In the case of my life, I just don’t see it all magically working out. I have to make it work. And,  yes, that is stressful. I am literally making the choice between jobs that will pay over $150k and jobs that would pay $60k — and the crazy thing is it’s easier to get hired in the former right now. Those well-paid jobs come with a heaping dose of responsibility and the corresponding stress.

Here I am, one month from turning 32, and — this is the year I’ll get married and when I want to try to have children. I know having children will be challenging due to my health issues, and I also know that stress can contribute to infertility and miscarriages. I need to focus on being healthy and stress-free right now, but that’s hard to do when I am staring down these startup jobs that I’ll always feel under-qualified for and incapable of any sustained success. And just logistically these companies don’t have paid leave for maternity or anything, so I’d basically have to quit when I have a kid, if I have a kid. Which really sucks since I’m currently the breadwinner (well, at least prior to getting the axe!) I don’t know how I can make this work. It works FINE now – living in a one bedroom apartment and being ok with having to move if our rent goes up too much… but I can’t do this with kids. I mean, people DO do this with kids. But if I’m stressed now… then I can’t imagine how I’d feel then. And I don’t want to be a stressed out mother around my future children.

Today, I’m trying to decide whether to do COBRA for health insurance or to purchase it on my own. Neither option is great. For $550 a month I can have a $1500 deductible plan… or I can buy my own and do something like $350 a month for a $5000 deductible.
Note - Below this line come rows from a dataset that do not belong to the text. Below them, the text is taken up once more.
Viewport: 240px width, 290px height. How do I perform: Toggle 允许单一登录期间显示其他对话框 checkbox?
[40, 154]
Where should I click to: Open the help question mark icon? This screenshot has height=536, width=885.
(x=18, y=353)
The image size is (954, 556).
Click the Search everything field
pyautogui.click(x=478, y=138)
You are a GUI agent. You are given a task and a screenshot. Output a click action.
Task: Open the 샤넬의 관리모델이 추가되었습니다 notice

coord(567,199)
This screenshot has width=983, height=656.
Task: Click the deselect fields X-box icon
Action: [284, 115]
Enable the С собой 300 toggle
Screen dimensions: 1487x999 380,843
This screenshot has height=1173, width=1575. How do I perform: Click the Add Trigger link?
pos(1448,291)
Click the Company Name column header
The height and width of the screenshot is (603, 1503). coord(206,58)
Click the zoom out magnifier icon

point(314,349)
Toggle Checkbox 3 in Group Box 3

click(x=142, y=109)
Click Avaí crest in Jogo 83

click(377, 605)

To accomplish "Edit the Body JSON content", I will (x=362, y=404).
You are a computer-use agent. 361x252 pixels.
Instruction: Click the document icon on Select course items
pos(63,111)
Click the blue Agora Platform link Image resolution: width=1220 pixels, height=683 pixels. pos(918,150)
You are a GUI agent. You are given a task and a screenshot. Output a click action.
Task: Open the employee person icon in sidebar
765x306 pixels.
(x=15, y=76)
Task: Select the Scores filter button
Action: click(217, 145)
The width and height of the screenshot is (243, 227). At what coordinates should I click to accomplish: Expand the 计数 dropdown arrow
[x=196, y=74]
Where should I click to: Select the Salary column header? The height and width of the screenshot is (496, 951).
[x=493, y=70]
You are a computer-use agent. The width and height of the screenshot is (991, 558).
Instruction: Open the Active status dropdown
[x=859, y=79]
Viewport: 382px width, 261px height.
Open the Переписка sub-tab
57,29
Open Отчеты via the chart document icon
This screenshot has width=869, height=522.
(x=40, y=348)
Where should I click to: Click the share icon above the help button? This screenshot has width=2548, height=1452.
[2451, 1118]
In either case, it’s just a catastrophic plan and any other health needs… like… pregnancy stuff… wouldn’t be covered (well, it would go towards that impossibly high deductible or not at all.) My fiance doesn’t have insurance through work so it’s not like I’ll be better off when married. We’ll just be paying more in tax (if we’re both working) as our big reward for tying the knot.

I know I’m fortunate to even have these problems… but the next few years of my life are legitimately terrifying. These are the years when I either become a mother OR become a woman who never has kids. Either is a major, major life-defining situation. I want kids, even though I’ll never feel ready. I don’t want to watch my 30s go by and have just let work become the only thing that matters in life. And I’m the type of person that is all or nothing — it’s so hard for me to be just enough, but not too much, especially when in the startup world the general unspoken agreement is that you should work 14 hours a day, 7 days a week (give or take.)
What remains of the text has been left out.